In many respects, 2015 represents a high-water mark for Republicans in Kentucky. But the GOP’s Bluegrass State successes bring new challenges.
Fresh off his landslide reelection last year, Mitch McConnell is majority leader and getting rave reviews for making the Senate function again. The state’s junior senator, Rand Paul, has a national following and is a credible candidate for president. No state can boast a more influential pair of senators.
Representative Hal Rogers from rural and relatively poor eastern Kentucky is chairman of the House Appropriations Committee, a plum post, albeit less powerful than it used to be. Republicans hold four of the state’s five other congressional seats.
Kentucky has not elected a Democratic senator since 1992 and has not gone Democratic in a presidential election since 1996. But it’s not as dependably red in state elections.
In this year’s gubernatorial race, though, a recent survey by a Democratic-leaning pollster put Republican Matt Bevin ahead of Democratic state attorney general Jack Conway, whom Paul trounced in the 2010 Senate fight. Republicans lead Democrats down the entire slate of constitutional offices, a situation never before seen in a state that has elected only one GOP governor since 1967.
Republicans enjoy a secure majority in the state senate and are within striking distance of finally capturing the state house of representatives. McConnell calls that a top priority on his political “bucket list” for next year.
The GOP is rapidly gaining ground on the long-dominant Democrats in voter registration. The ratio of 1.35 Democrats to every Republican is the lowest in memory and shrinks with each new report.
So Bluegrass State Republicans should be celebrating, right? As ESPN commentator and former football coach of McConnell’s beloved University of Louisville Cardinals Lee Corso might say, “Not so fast, my friend!”
McConnell’s tenure atop the Senate is tenuous. Republicans must defend 24 Senate seats in 2016, while Democrats have only 10 on the line. Almost a third of those Republican seats are in states President Obama won twice. If Democrats win five of them, they recapture the majority.
Paul’s determination to seek reelection to the Senate while running for president increases that risk. A Kentucky statute forbids candidates from being on the ballot for two offices. Instead of challenging that law in court, perhaps as an unconstitutional imposition of an additional qualification for federal office, Paul seems to have convinced Kentucky’s Republican apparatus to hold a presidential caucus instead of a primary. He promises to foot the bill for it, too.
This gambit, in which McConnell has apparently acquiesced, could generate a lawsuit, maybe by Democratic secretary of state Allison Lundergan Grimes. She desperately needs something to stay relevant after McConnell trounced her in the Senate race last year despite seemingly daily campaign appearances on her behalf by Bill and Hillary Clinton.

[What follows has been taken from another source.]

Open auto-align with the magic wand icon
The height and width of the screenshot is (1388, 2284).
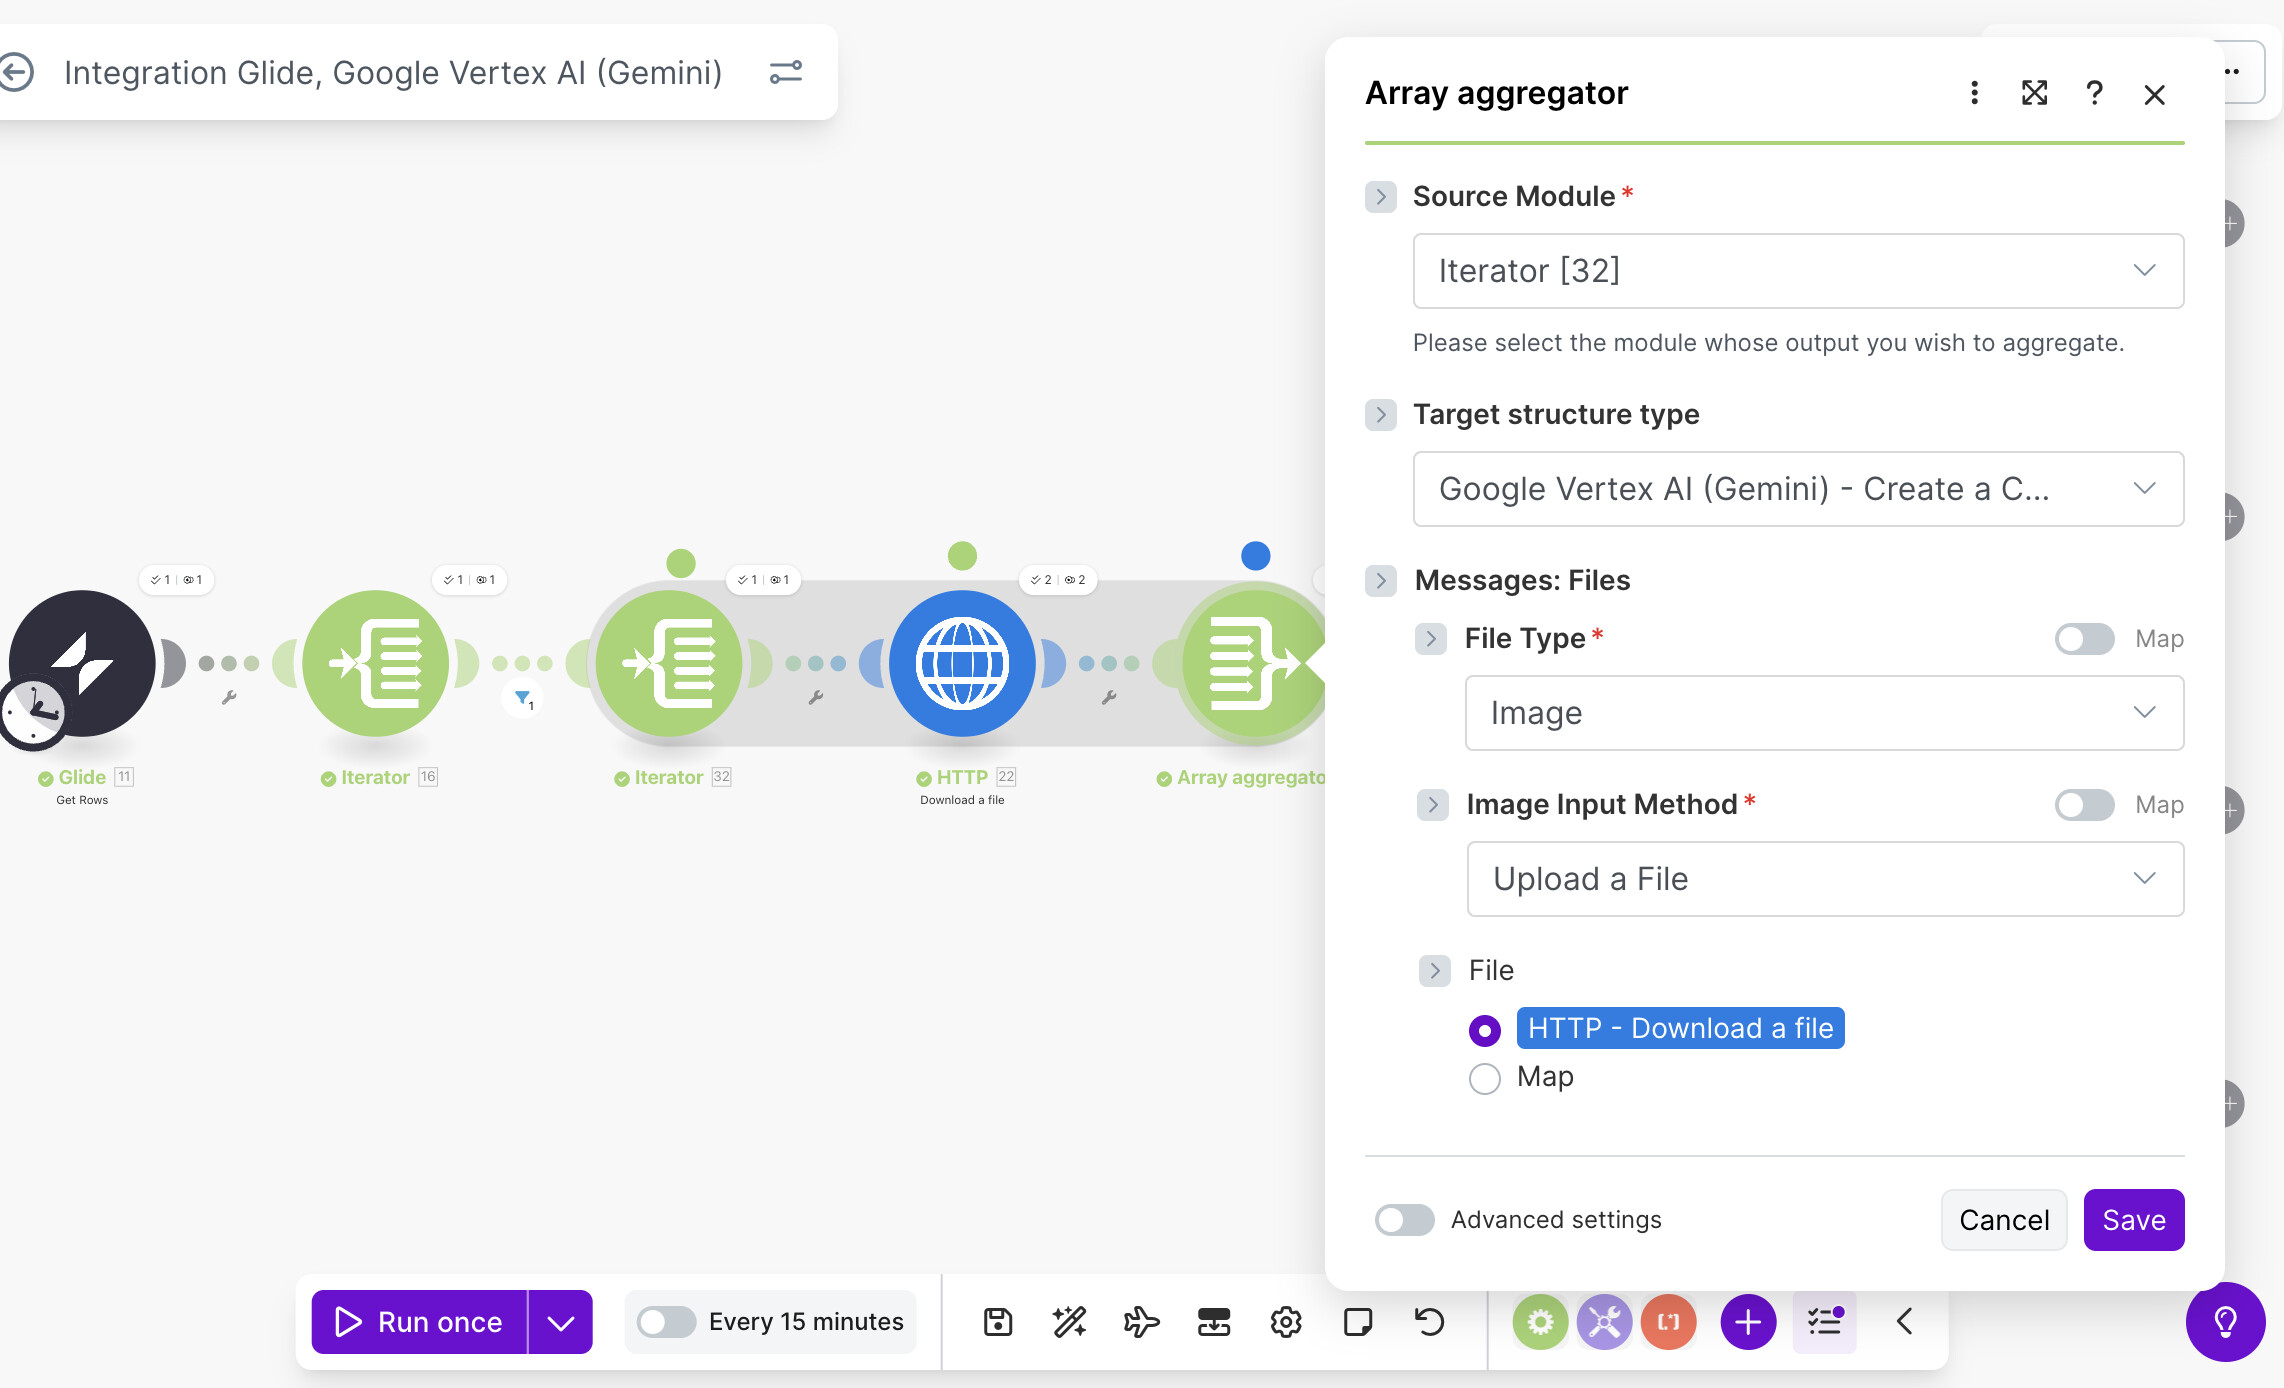(x=1069, y=1321)
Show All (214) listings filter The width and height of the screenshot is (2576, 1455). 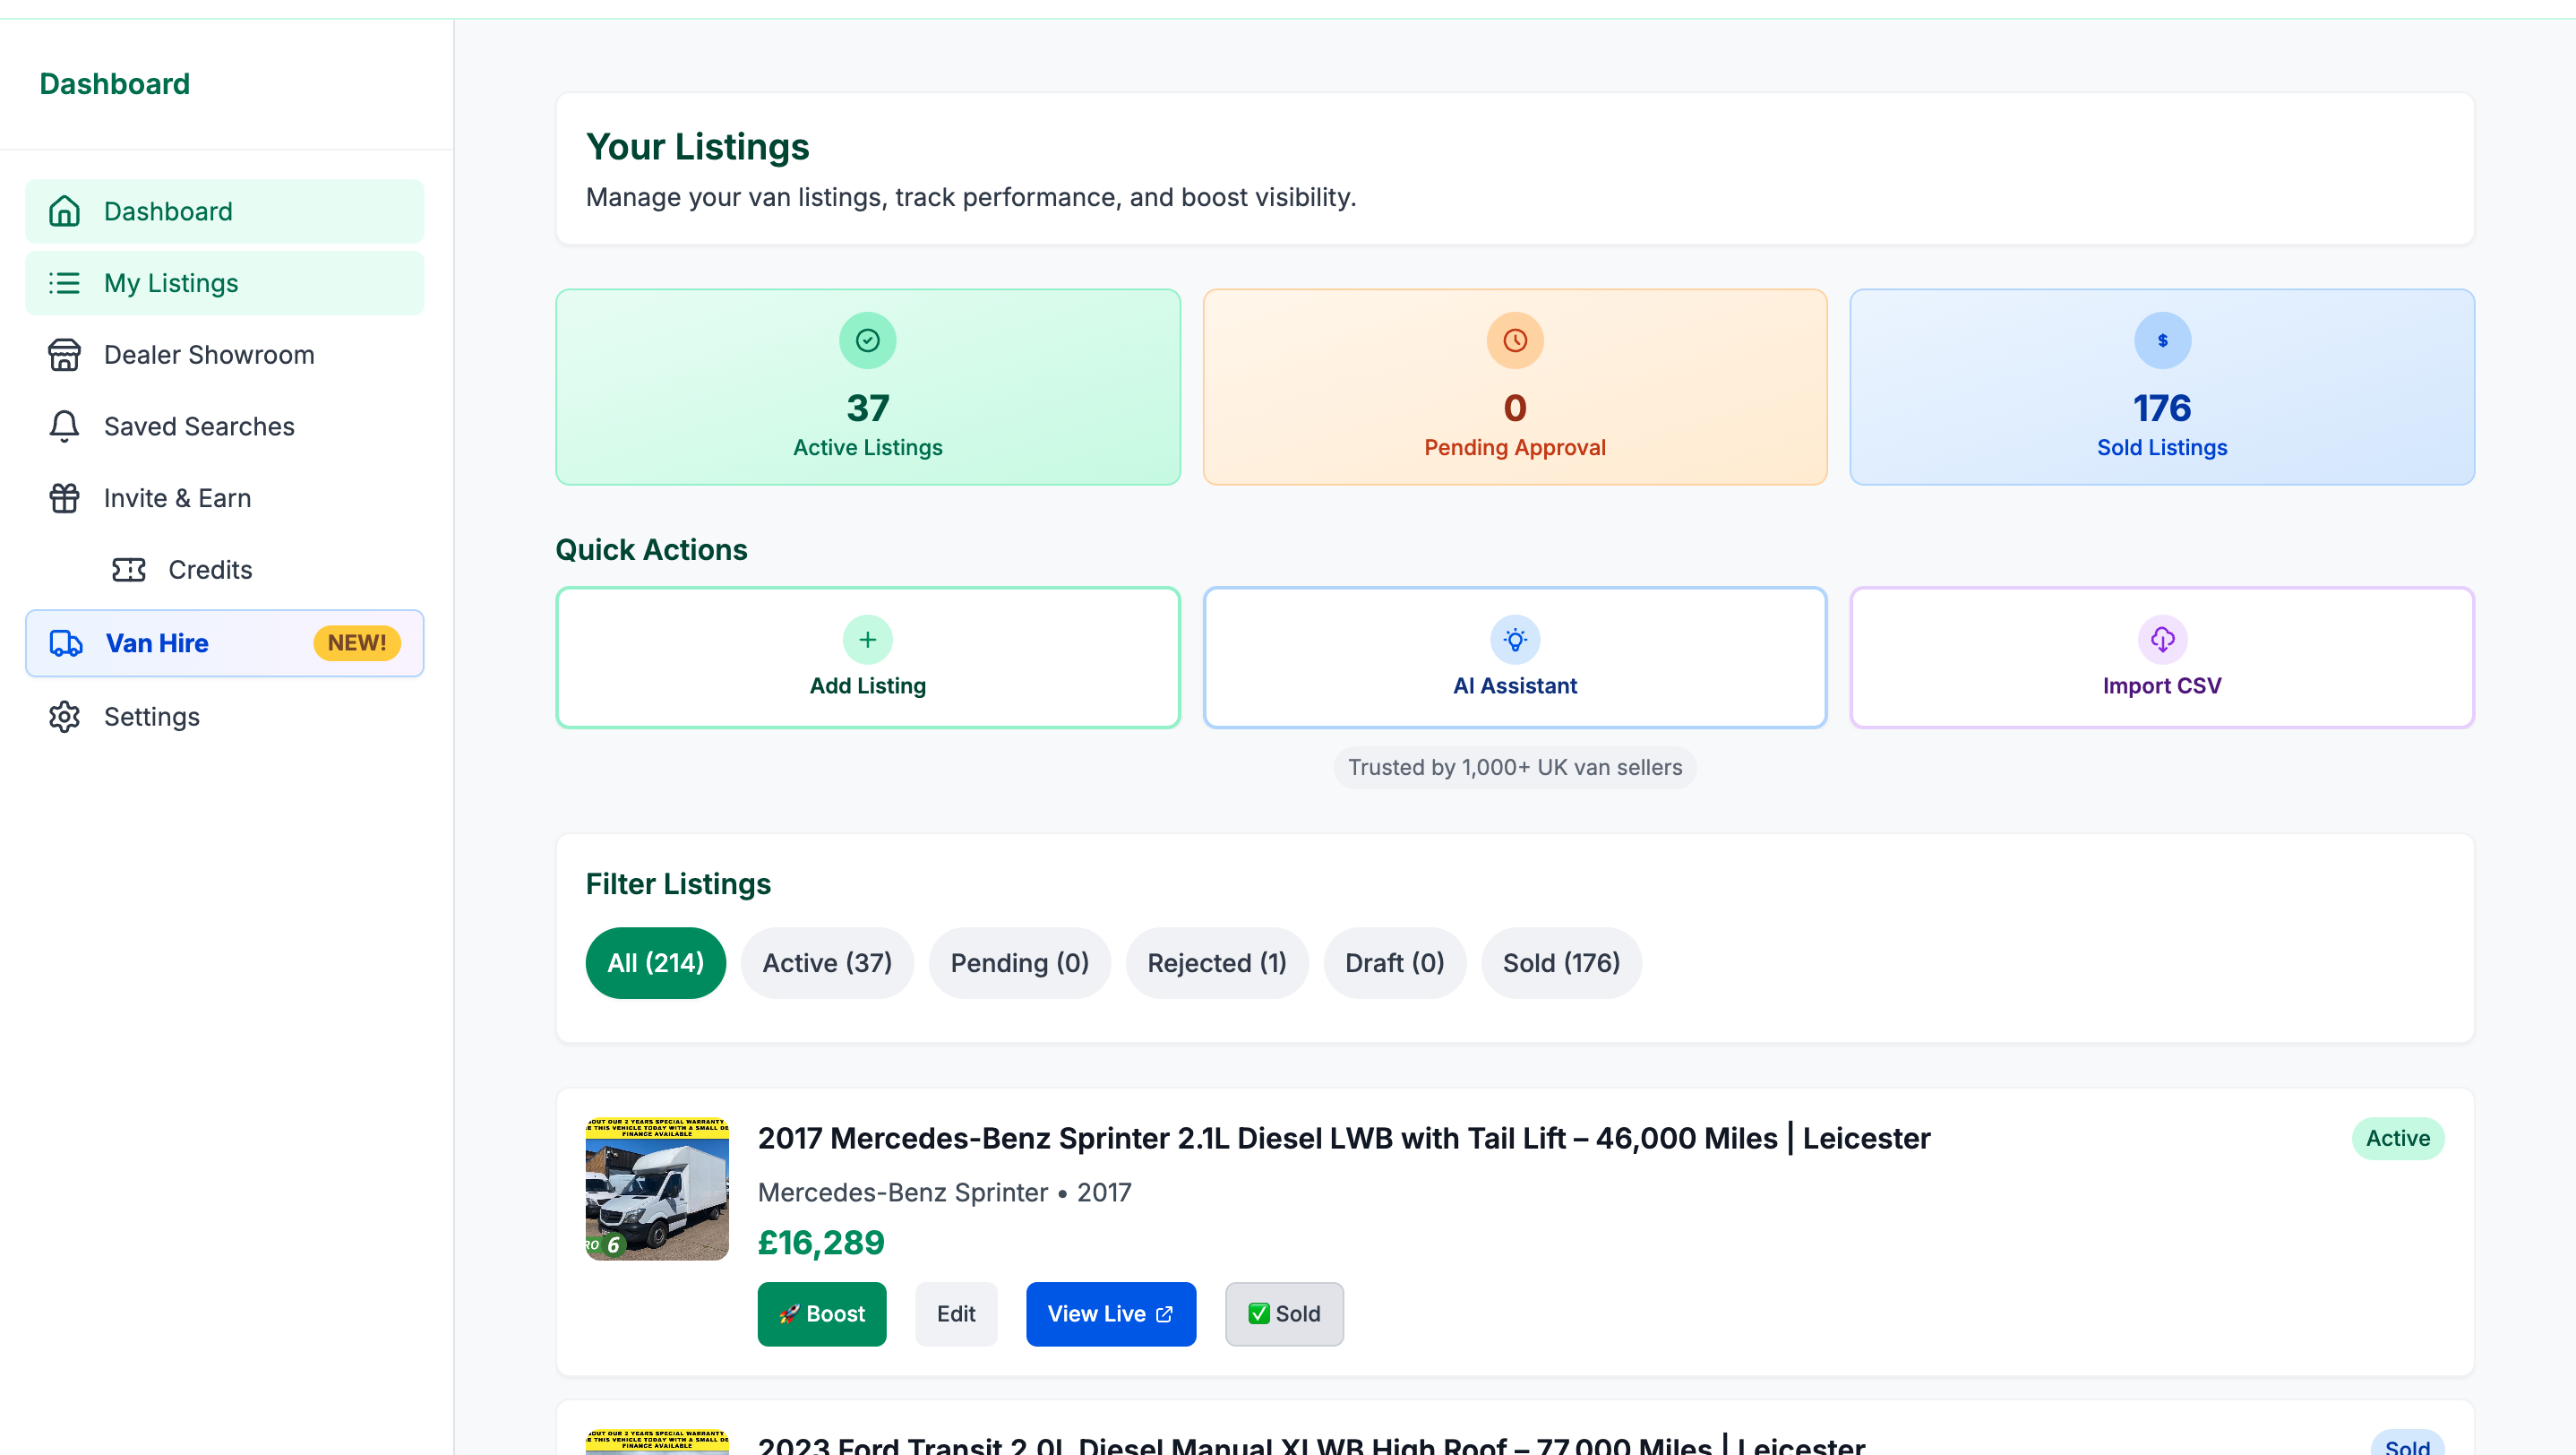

Kentucky law also strictly limits substitutions after the filing deadline, so the GOP may not be able to name a new Senate candidate in the admittedly unlikely event Paul becomes the party’s presidential standard-bearer. Politico put it this way: “The worst-case scenario could mean either that Paul would have to forfeit Kentucky’s eight electoral votes to a Democratic presidential candidate or abandon the Senate seat and leave his party without a candidate in next year’s general election.”
Paul’s camp argues the party could name a replacement. Nobody knows how this scenario will play out, and there is plenty of grumbling about it.
The prudent course would see a friendly alternative run, someone who promises to throw his or her support to Paul if his presidential hopes have petered out by the May Senate primary. McConnell publicly professes support for Paul’s presidential campaign, but they fought ferociously during the debate on renewal of the Patriot Act. Given some of Paul’s positions, particularly on national security issues like that one, pro-defense Kentucky Republicans might conclude he should have a primary opponent on policy as well as political grounds. That is unlikely, but without someone else on that ballot, Paul’s dual ambitions put Republicans in Kentucky and the country in a needlessly precarious position. Popular and effective state auditor Adam Edelen is likely to be the Democratic foe in the general.